カウントダウン 3

 ああ、気分が悪い。

 四月六日の儀式の衣装を、最終確認をすると言ってお針子たちに着せられた時から、ウォレスはずっとイライラしていた。

 お針子たちに苛立っている気配を悟られるわけにはいかないので、表情を取り繕ってはいたが、楽しくもないのにがんばって微笑めば微笑むほど、さらに機嫌は降下した。


 サーラが、「よくお似合いですよ」なんて言うから。

 普段ならサーラに褒められると嬉しいのに、今日は全然嬉しくない。


 心の中で「似合ってたまるか」などと悪態をついて、ウォレスは真新しい儀式用の衣装に視線を落とす。――婚約式の、衣装に。

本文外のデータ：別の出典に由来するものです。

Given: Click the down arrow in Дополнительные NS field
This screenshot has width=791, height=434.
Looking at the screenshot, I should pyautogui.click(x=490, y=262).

 これを見ると、否が応でも、「終わり」を意識せずにはいられない。


(今日を入れて、あと五日。……たった五日)


 サーラがウォレスのもので、ウォレスがサーラのものでいられるのは、あとたったそれだけ。


(時間が止まればいい)


 次にこの衣装に身を包むときは、ウォレスがほかの女と婚約するときだ。

 隣に立つのがサーラであるなら、重たくて窮屈な衣装も、喜んで身にまとうのに。

 サーラはいつも通りだ。

 サーラが悲しそうな顔をしたのは、バスルームで、婚約が決まったと伝えたあの日だけだった。

 あとはずっと微笑んでいる。

 いつも通りの、優しいサーラ。


(サーラはもう、気持ちに区切りをつけたのだろうか)


 ウォレスは、いつまでたっても区切りがつけられないというのに。

 もし、サーラがサラフィーネ・プランタットのままだったら、ずっと一緒にいられたかもしれないのになんて、未練がましいことをずっと考えている。

 マントの確認を終え、ようやく試着から解放されると、ウォレスはぐでんとソファに横になった。

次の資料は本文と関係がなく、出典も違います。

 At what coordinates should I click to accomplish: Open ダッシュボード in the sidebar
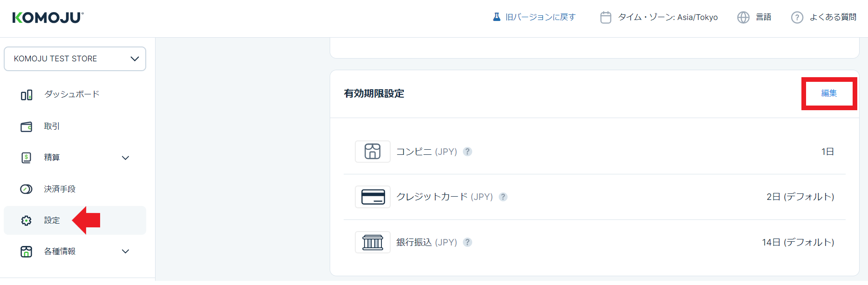72,94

 肉体的な疲労よりも精神的な疲労で、体を起こしているのも億劫だ。

 ジャンヌが「行儀が悪い」と怒ったがそれも気にならない。

 誰も自分の気持ちなんてわからないんだと、ささくれ立った気分になる。


「甘いものでも食べますか?」


 サーラがウォレスの顔を覗き込みながら訊ねてきた。


「……クイニーアマンが食べたい」


 何も考えず、無意識にそんなことを言っていた。


 クイニーアマンが食べたい。

 パン屋ポルポルの、あの甘く優しいパン。

 エプソン姿のサーラが笑って、丁寧に入れた紅茶を一緒に出してくれていた、あのパン。

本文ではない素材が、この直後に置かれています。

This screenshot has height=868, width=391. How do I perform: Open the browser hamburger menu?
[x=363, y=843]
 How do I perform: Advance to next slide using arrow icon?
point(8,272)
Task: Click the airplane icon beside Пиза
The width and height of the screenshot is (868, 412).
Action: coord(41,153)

 まだ半年も経っていないのに、脳裏に蘇る光景はウォレスをひどく懐古的な気持ちにさせる。

 あの日に戻れたところで何かが変わるわけではない。

 ウォレスが王子であるのは変わらないし、サーラが身分を剥奪された元公爵令嬢であることも変わらない。


 期限付きの付き合いはあの時も一緒で――、でもやはり、あの時は何かが違ったのだ。

 あの場ではウォレスは第二王子オクタヴィアンではなく「ウォレス」という一人の男で、だからこそ、ただのサーラの恋人としていられた気がする。


 それに、あのままだったら、結婚するその日までは、こっそり会えただろう。

 けれども城にいる以上、結婚までこそこそと交際を続けることは、ブノアもベレニスも許さないはずだ。

 なにより、父や母の耳に入るのが怖い。

 両親の耳に入って、サーラを遠ざけられることが、何よりも。


 ブノアとベレニスは、ウォレスがきちんと区切りをつけられるならば何も言わずに黙認してくれる。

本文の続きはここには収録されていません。